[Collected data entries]
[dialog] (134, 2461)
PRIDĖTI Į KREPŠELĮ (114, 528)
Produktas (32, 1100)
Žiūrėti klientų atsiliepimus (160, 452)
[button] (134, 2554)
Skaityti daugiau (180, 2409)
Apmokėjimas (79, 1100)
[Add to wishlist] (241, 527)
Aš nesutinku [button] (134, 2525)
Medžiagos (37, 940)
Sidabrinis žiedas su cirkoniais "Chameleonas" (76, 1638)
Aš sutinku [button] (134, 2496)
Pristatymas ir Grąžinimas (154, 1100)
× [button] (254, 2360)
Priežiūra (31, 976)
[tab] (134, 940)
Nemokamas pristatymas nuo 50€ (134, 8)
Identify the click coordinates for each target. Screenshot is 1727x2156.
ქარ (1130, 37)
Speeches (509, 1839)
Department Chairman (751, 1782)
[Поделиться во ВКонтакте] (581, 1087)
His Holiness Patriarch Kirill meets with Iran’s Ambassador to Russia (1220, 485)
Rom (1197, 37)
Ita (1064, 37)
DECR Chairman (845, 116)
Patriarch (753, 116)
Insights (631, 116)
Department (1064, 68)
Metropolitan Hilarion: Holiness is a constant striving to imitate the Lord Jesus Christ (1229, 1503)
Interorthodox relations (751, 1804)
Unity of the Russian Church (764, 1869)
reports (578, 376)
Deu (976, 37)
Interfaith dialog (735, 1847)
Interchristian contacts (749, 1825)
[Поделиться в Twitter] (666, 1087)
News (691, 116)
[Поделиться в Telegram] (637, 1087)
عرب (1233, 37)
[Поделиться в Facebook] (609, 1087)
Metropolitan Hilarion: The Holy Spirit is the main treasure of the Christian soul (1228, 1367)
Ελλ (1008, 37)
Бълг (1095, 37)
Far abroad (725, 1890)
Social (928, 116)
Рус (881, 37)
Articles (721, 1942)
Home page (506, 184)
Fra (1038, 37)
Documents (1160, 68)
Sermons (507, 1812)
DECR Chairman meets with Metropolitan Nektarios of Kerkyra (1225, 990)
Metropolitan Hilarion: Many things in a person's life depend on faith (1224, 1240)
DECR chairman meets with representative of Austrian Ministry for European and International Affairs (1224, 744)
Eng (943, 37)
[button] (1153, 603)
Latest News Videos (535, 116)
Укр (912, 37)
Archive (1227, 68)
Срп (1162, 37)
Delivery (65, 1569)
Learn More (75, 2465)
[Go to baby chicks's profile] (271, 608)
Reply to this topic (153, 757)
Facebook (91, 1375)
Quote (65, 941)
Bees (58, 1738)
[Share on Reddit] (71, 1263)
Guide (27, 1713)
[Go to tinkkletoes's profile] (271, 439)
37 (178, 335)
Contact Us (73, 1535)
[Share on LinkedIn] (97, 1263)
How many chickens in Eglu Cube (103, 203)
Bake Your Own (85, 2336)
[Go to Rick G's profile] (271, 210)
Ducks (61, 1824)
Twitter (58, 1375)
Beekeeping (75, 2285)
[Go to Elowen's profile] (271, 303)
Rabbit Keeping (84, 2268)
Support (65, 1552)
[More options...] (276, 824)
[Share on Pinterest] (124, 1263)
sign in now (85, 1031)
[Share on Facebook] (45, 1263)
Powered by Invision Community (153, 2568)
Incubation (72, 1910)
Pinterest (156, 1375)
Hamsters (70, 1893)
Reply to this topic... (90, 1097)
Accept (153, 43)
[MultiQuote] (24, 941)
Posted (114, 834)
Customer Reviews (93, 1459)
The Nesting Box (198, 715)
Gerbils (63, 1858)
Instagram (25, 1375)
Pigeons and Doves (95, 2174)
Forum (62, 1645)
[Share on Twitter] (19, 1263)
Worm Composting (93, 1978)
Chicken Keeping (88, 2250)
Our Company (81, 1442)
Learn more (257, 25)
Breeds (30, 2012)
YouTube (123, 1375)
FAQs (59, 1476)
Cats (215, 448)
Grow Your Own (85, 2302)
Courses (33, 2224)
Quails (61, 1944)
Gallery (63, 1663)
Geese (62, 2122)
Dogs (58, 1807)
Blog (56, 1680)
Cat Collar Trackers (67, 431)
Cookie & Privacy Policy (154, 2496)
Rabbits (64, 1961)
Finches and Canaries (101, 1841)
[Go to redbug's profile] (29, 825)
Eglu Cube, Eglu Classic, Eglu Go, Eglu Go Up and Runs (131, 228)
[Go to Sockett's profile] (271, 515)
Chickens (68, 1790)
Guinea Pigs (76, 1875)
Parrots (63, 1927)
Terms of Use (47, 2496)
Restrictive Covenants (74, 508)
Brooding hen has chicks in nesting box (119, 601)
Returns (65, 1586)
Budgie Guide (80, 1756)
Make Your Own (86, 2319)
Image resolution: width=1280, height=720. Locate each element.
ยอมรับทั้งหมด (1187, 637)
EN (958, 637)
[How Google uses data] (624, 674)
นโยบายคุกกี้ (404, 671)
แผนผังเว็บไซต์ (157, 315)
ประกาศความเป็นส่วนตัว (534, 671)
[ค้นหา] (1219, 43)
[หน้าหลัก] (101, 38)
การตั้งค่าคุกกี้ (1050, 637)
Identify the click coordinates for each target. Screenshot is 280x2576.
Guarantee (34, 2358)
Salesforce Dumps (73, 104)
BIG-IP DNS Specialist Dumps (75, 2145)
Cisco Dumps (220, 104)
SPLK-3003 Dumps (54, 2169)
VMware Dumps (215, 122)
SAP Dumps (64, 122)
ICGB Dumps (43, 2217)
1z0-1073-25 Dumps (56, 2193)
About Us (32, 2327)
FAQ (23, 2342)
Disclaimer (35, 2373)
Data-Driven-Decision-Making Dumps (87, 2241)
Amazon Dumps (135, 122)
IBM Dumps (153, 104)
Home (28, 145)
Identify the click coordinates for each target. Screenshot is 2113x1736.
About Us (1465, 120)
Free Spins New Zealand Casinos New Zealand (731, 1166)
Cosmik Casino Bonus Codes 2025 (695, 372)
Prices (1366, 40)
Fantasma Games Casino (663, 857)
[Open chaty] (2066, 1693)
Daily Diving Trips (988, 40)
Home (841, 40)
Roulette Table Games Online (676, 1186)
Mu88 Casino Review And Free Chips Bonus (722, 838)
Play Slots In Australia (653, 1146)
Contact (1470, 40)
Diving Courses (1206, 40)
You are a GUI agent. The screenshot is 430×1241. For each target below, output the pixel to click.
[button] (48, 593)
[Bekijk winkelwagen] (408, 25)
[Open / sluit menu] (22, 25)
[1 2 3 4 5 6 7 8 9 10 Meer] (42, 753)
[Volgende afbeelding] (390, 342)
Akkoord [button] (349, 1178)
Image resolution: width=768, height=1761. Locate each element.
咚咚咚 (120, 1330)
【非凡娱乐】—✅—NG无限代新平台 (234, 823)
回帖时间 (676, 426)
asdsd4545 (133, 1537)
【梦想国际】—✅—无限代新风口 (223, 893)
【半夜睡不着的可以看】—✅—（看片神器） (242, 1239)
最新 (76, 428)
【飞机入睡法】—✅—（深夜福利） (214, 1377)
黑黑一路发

▶ _Aim of the task_: Extract the entries above verbatim.

▶ _Completed task_:
[dialog] (134, 2461)
PRIDĖTI Į KREPŠELĮ (114, 528)
Produktas (32, 1100)
Žiūrėti klientų atsiliepimus (160, 452)
[button] (134, 2554)
Skaityti daugiau (180, 2409)
Apmokėjimas (79, 1100)
[Add to wishlist] (241, 527)
Aš nesutinku [button] (134, 2525)
Medžiagos (37, 940)
Sidabrinis žiedas su cirkoniais "Chameleonas" (76, 1638)
Aš sutinku [button] (134, 2496)
Pristatymas ir Grąžinimas (154, 1100)
× [button] (254, 2360)
Priežiūra (31, 976)
[tab] (134, 940)
Nemokamas pristatymas nuo 50€ (134, 8)
Identify the click coordinates for each target. Screenshot is 1727x2156.
ქარ (1130, 37)
Speeches (509, 1839)
Department Chairman (751, 1782)
[Поделиться во ВКонтакте] (581, 1087)
His Holiness Patriarch Kirill meets with Iran’s Ambassador to Russia (1220, 485)
Rom (1197, 37)
Ita (1064, 37)
DECR Chairman (845, 116)
Patriarch (753, 116)
Insights (631, 116)
Department (1064, 68)
Metropolitan Hilarion: Holiness is a constant striving to imitate the Lord Jesus Christ (1229, 1503)
Interorthodox relations (751, 1804)
Unity of the Russian Church (764, 1869)
reports (578, 376)
Deu (976, 37)
Interfaith dialog (735, 1847)
Interchristian contacts (749, 1825)
[Поделиться в Twitter] (666, 1087)
News (691, 116)
[Поделиться в Telegram] (637, 1087)
عرب (1233, 37)
[Поделиться в Facebook] (609, 1087)
Metropolitan Hilarion: The Holy Spirit is the main treasure of the Christian soul (1228, 1367)
Ελλ (1008, 37)
Бълг (1095, 37)
Far abroad (725, 1890)
Social (928, 116)
Рус (881, 37)
Articles (721, 1942)
Home page (506, 184)
Fra (1038, 37)
Documents (1160, 68)
Sermons (507, 1812)
DECR Chairman meets with Metropolitan Nektarios of Kerkyra (1225, 990)
Metropolitan Hilarion: Many things in a person's life depend on faith (1224, 1240)
DECR chairman meets with representative of Austrian Ministry for European and International Affairs (1224, 744)
Eng (943, 37)
[button] (1153, 603)
Latest News Videos (535, 116)
Укр (912, 37)
Archive (1227, 68)
Срп (1162, 37)
Delivery (65, 1569)
Learn More (75, 2465)
[Go to baby chicks's profile] (271, 608)
Reply to this topic (153, 757)
Facebook (91, 1375)
Quote (65, 941)
Bees (58, 1738)
[Share on Reddit] (71, 1263)
Guide (27, 1713)
[Go to tinkkletoes's profile] (271, 439)
37 (178, 335)
Contact Us (73, 1535)
[Share on LinkedIn] (97, 1263)
How many chickens in Eglu Cube (103, 203)
Bake Your Own (85, 2336)
[Go to Rick G's profile] (271, 210)
Ducks (61, 1824)
Twitter (58, 1375)
Beekeeping (75, 2285)
[Go to Elowen's profile] (271, 303)
Rabbit Keeping (84, 2268)
Support (65, 1552)
[More options...] (276, 824)
[Share on Pinterest] (124, 1263)
sign in now (85, 1031)
[Share on Facebook] (45, 1263)
Powered by Invision Community (153, 2568)
Incubation (72, 1910)
Pinterest (156, 1375)
Hamsters (70, 1893)
Reply to this topic... (90, 1097)
Accept (153, 43)
[MultiQuote] (24, 941)
Posted (114, 834)
Customer Reviews (93, 1459)
The Nesting Box (198, 715)
Gerbils (63, 1858)
Instagram (25, 1375)
Pigeons and Doves (95, 2174)
Forum (62, 1645)
[Share on Twitter] (19, 1263)
Worm Composting (93, 1978)
Chicken Keeping (88, 2250)
Our Company (81, 1442)
Learn more (257, 25)
Breeds (30, 2012)
YouTube (123, 1375)
FAQs (59, 1476)
Cats (215, 448)
Grow Your Own (85, 2302)
Courses (33, 2224)
Quails (61, 1944)
Gallery (63, 1663)
Geese (62, 2122)
Dogs (58, 1807)
Blog (56, 1680)
Cat Collar Trackers (67, 431)
Cookie & Privacy Policy (154, 2496)
Rabbits (64, 1961)
Finches and Canaries (101, 1841)
[Go to redbug's profile] (29, 825)
Eglu Cube, Eglu Classic, Eglu Go, Eglu Go Up and Runs (131, 228)
[Go to Sockett's profile] (271, 515)
Chickens (68, 1790)
Guinea Pigs (76, 1875)
Parrots (63, 1927)
Terms of Use (47, 2496)
Restrictive Covenants (74, 508)
Brooding hen has chicks in nesting box (119, 601)
Returns (65, 1586)
Budgie Guide (80, 1756)
Make Your Own (86, 2319)
Image resolution: width=1280, height=720. Locate each element.
ยอมรับทั้งหมด (1187, 637)
EN (958, 637)
[How Google uses data] (624, 674)
นโยบายคุกกี้ (404, 671)
แผนผังเว็บไซต์ (157, 315)
ประกาศความเป็นส่วนตัว (534, 671)
[ค้นหา] (1219, 43)
[หน้าหลัก] (101, 38)
การตั้งค่าคุกกี้ (1050, 637)
Identify the click coordinates for each target. Screenshot is 280x2576.
Guarantee (34, 2358)
Salesforce Dumps (73, 104)
BIG-IP DNS Specialist Dumps (75, 2145)
Cisco Dumps (220, 104)
SPLK-3003 Dumps (54, 2169)
VMware Dumps (215, 122)
SAP Dumps (64, 122)
ICGB Dumps (43, 2217)
1z0-1073-25 Dumps (56, 2193)
About Us (32, 2327)
FAQ (23, 2342)
Disclaimer (35, 2373)
Data-Driven-Decision-Making Dumps (87, 2241)
Amazon Dumps (135, 122)
IBM Dumps (153, 104)
Home (28, 145)
Identify the click coordinates for each target. Screenshot is 2113x1736.
About Us (1465, 120)
Free Spins New Zealand Casinos New Zealand (731, 1166)
Cosmik Casino Bonus Codes 2025 (695, 372)
Prices (1366, 40)
Fantasma Games Casino (663, 857)
[Open chaty] (2066, 1693)
Daily Diving Trips (988, 40)
Home (841, 40)
Roulette Table Games Online (676, 1186)
Mu88 Casino Review And Free Chips Bonus (722, 838)
Play Slots In Australia (653, 1146)
Contact (1470, 40)
Diving Courses (1206, 40)
You are a GUI agent. The screenshot is 430×1241. For each target below, output the pixel to click.
[button] (48, 593)
[Bekijk winkelwagen] (408, 25)
[Open / sluit menu] (22, 25)
[1 2 3 4 5 6 7 8 9 10 Meer] (42, 753)
[Volgende afbeelding] (390, 342)
Akkoord [button] (349, 1178)
Image resolution: width=768, height=1761. Locate each element.
咚咚咚 (120, 1330)
【非凡娱乐】—✅—NG无限代新平台 (234, 823)
回帖时间 (676, 426)
asdsd4545 (133, 1537)
【梦想国际】—✅—无限代新风口 (223, 893)
【半夜睡不着的可以看】—✅—（看片神器） (242, 1239)
最新 (76, 428)
【飞机入睡法】—✅—（深夜福利） (214, 1377)
黑黑一路发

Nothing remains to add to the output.